┏━━

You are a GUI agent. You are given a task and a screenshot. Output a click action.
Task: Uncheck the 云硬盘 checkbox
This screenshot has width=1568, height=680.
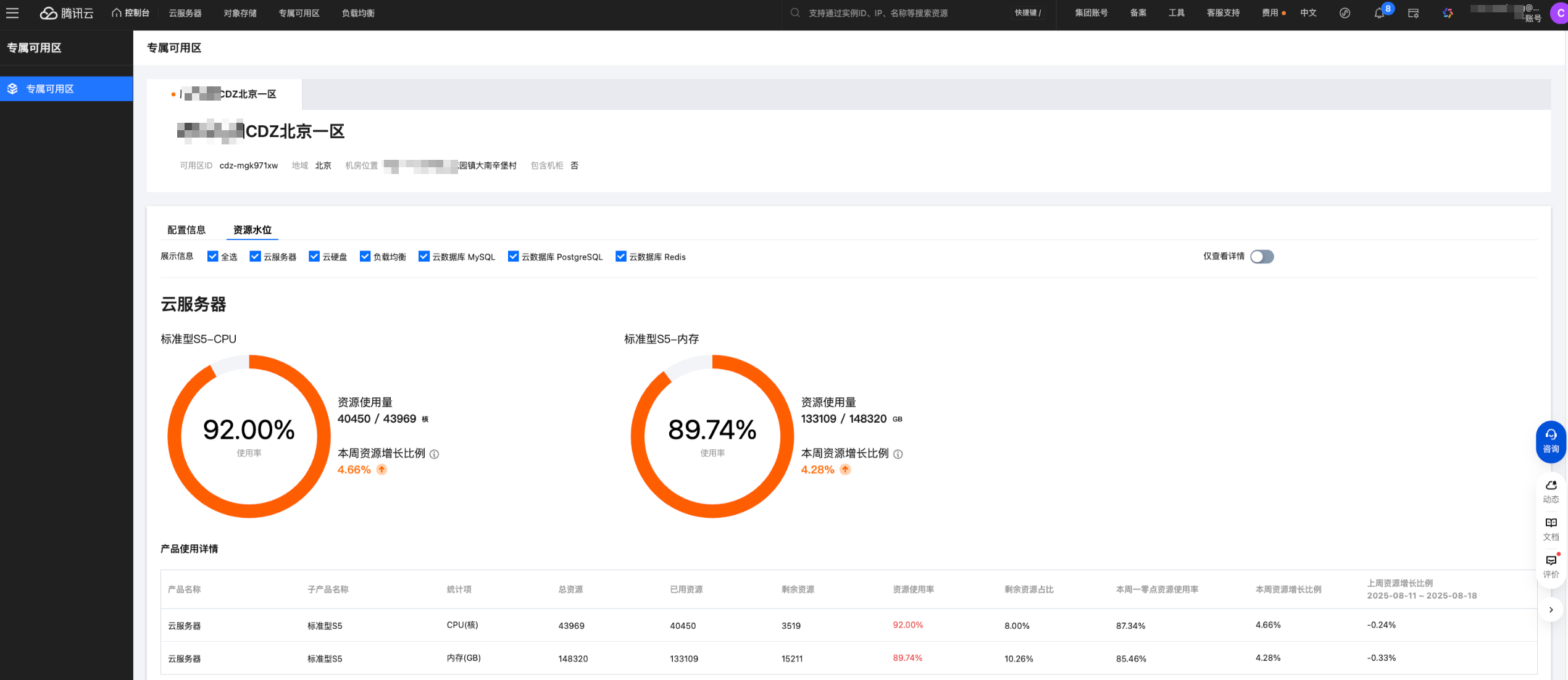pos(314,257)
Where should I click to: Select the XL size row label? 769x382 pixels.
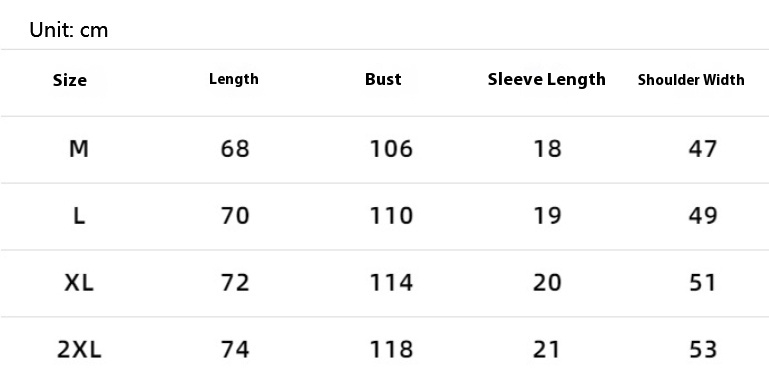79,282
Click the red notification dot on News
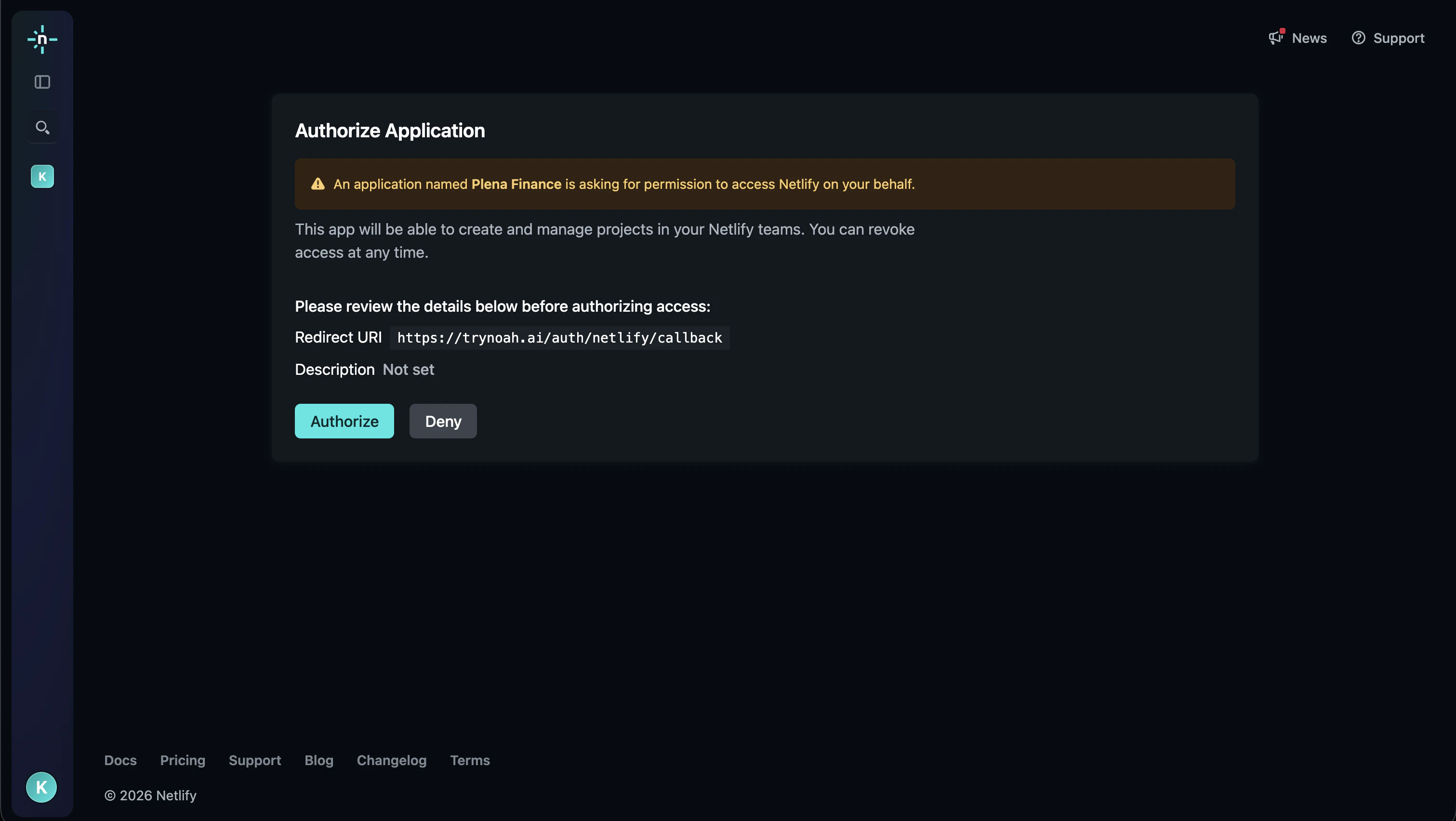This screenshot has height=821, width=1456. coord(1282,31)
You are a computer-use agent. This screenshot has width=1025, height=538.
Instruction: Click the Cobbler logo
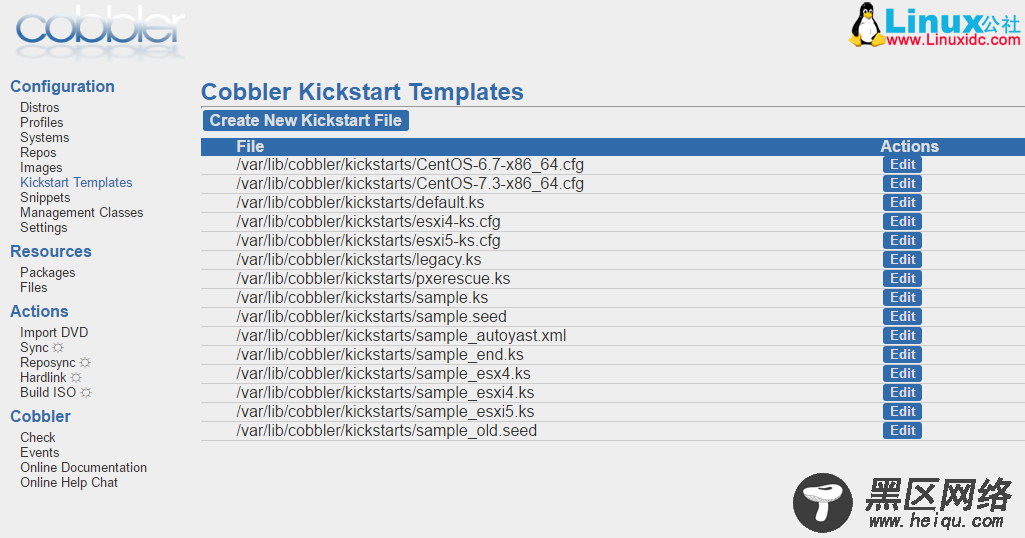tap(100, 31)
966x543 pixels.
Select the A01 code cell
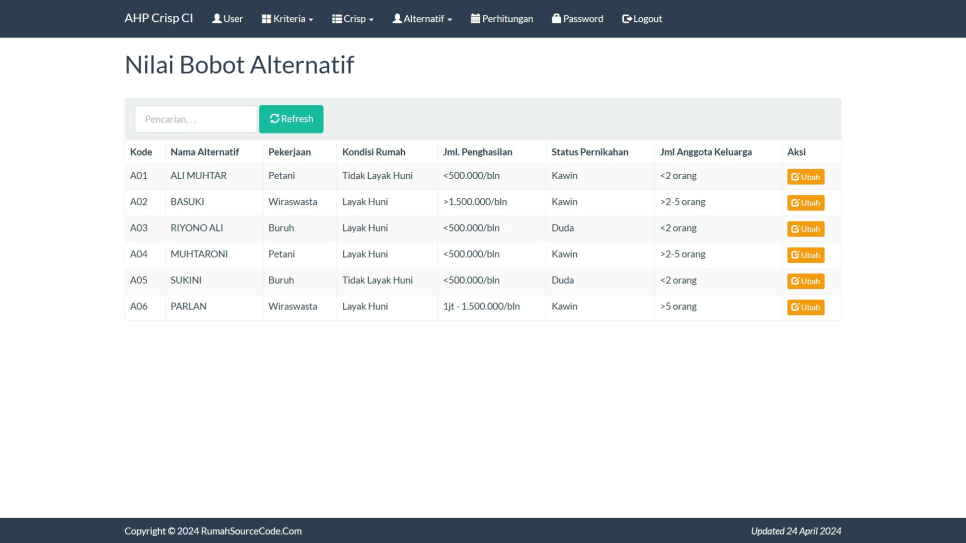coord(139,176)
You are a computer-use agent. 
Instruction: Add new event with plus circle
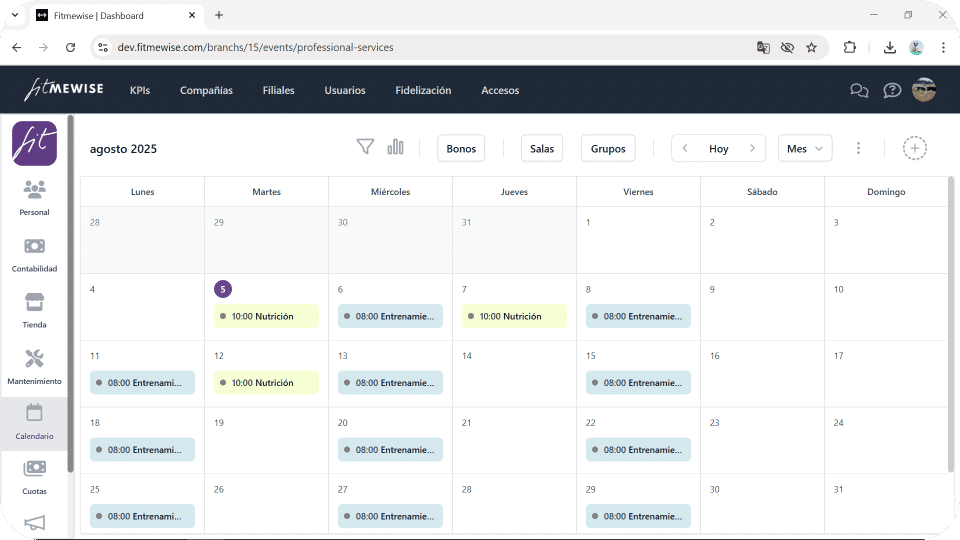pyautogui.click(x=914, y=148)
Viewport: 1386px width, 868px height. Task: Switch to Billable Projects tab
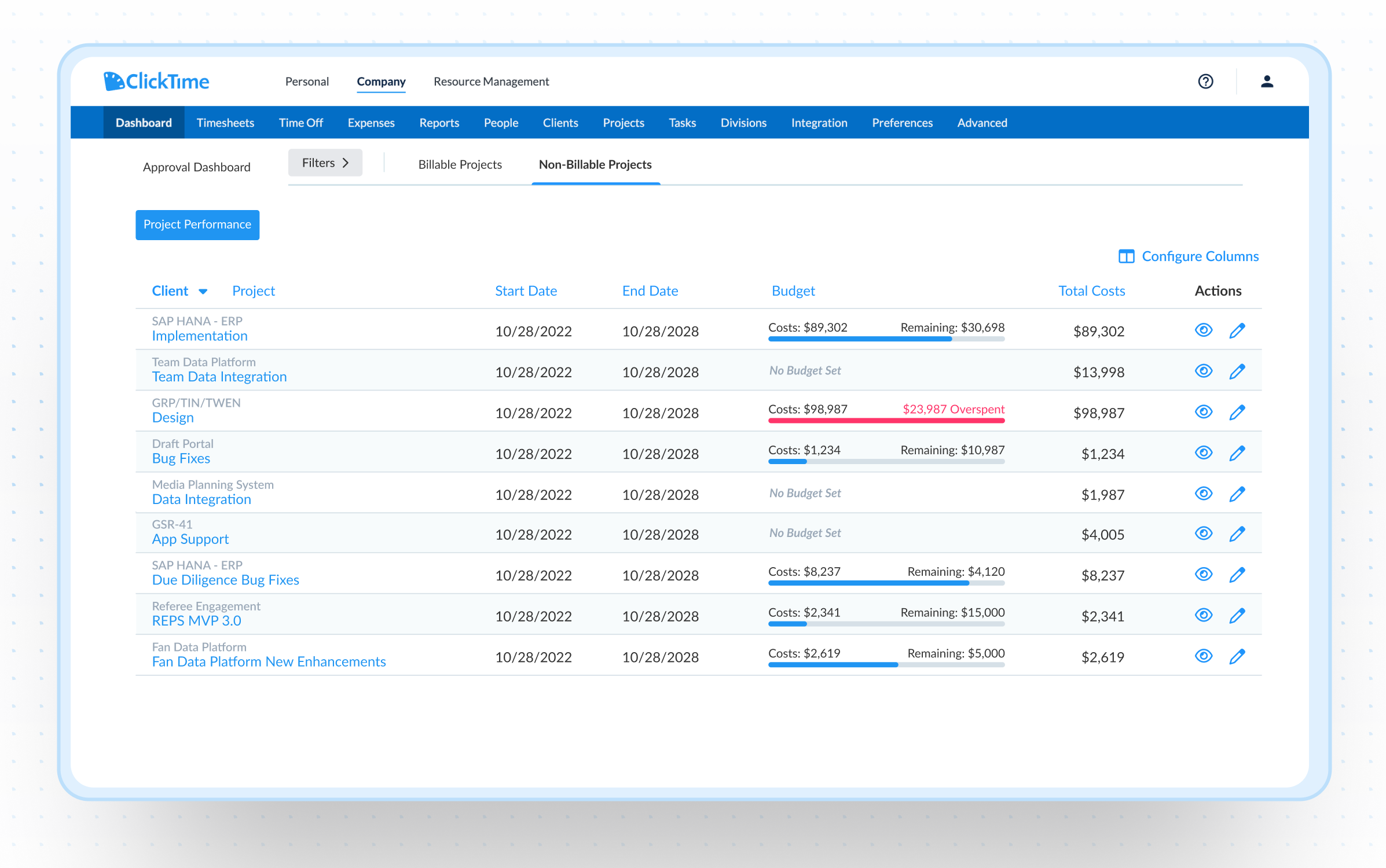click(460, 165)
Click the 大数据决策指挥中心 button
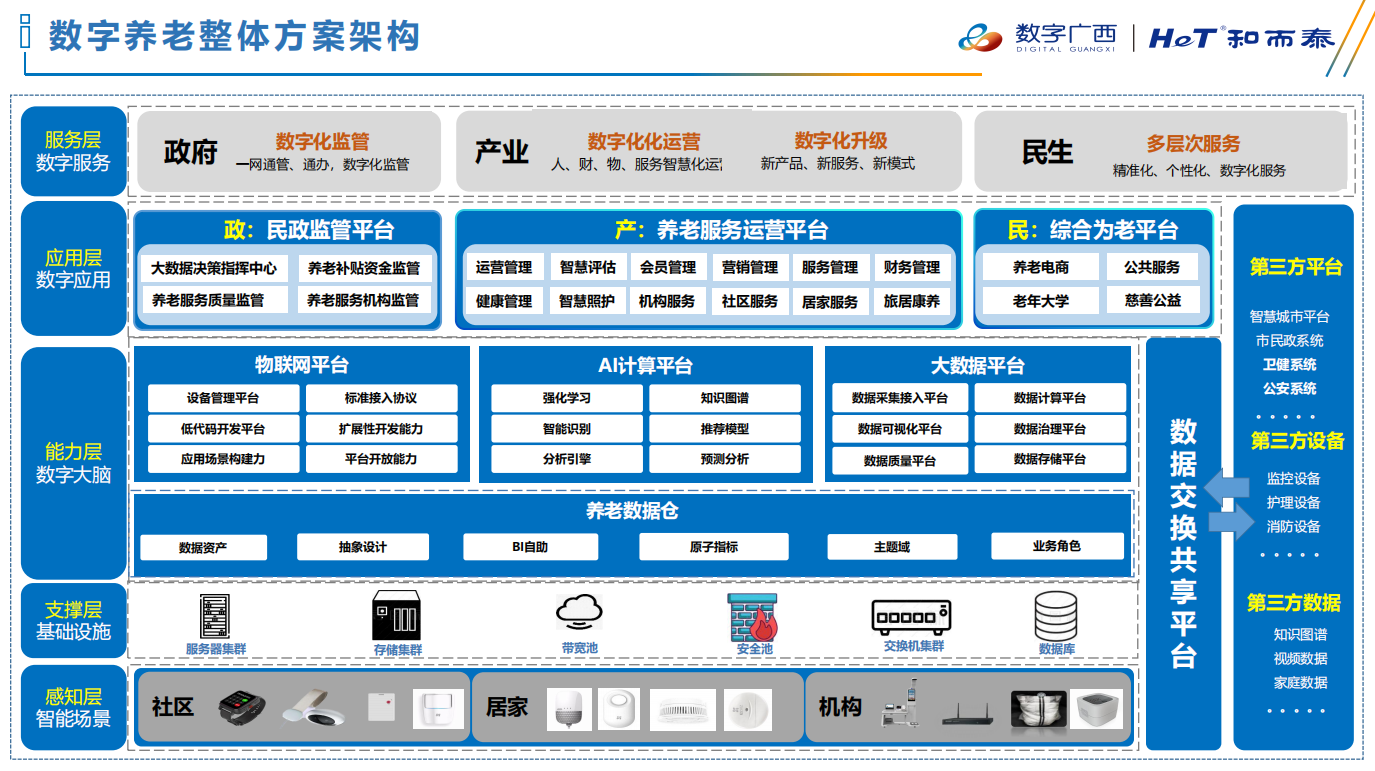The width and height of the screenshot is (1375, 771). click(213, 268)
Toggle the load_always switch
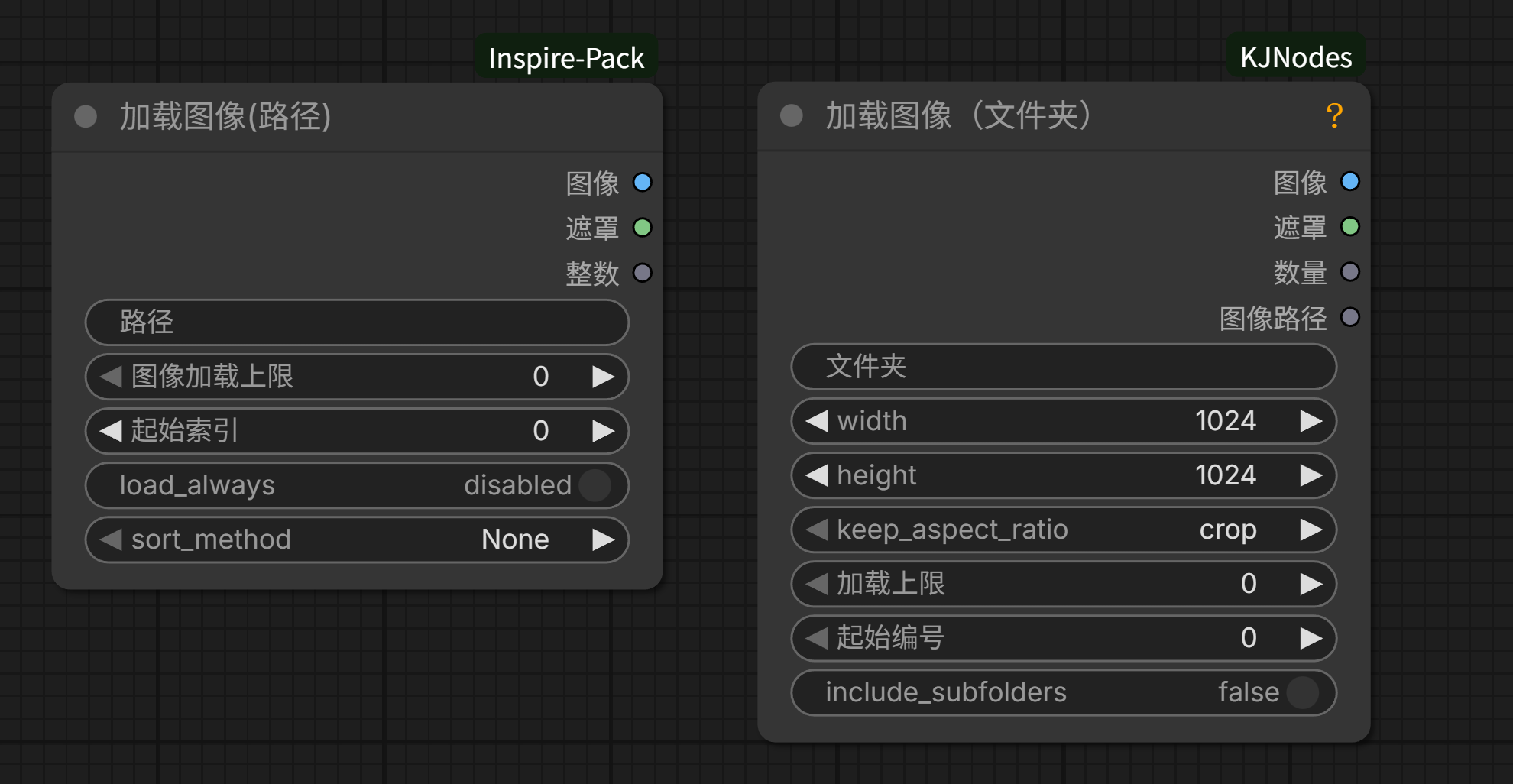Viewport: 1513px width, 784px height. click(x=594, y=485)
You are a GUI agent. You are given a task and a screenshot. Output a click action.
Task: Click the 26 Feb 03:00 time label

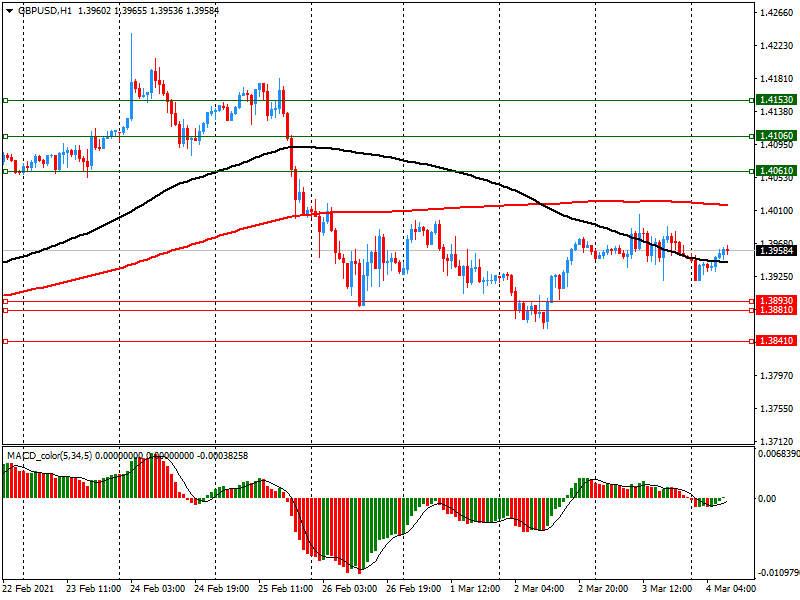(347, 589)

┗━━

_Required task_
Reproduce the items from the beginning through the line containing "This screenshot has height=821, width=1456.", inclusive, changing "notification dot" to "alert dot" and altering nothing else. Omit the pictures from your answer.

_Solution to this exercise_
You are a GUI agent. You are given a task and a screenshot. Output a click action.
Task: Uncheck the 云硬盘 checkbox
This screenshot has width=1568, height=680.
pos(314,257)
Where should I click to: Select the XL size row label? 769x382 pixels.
79,282
Click the red alert dot on News
This screenshot has height=821, width=1456. coord(1282,31)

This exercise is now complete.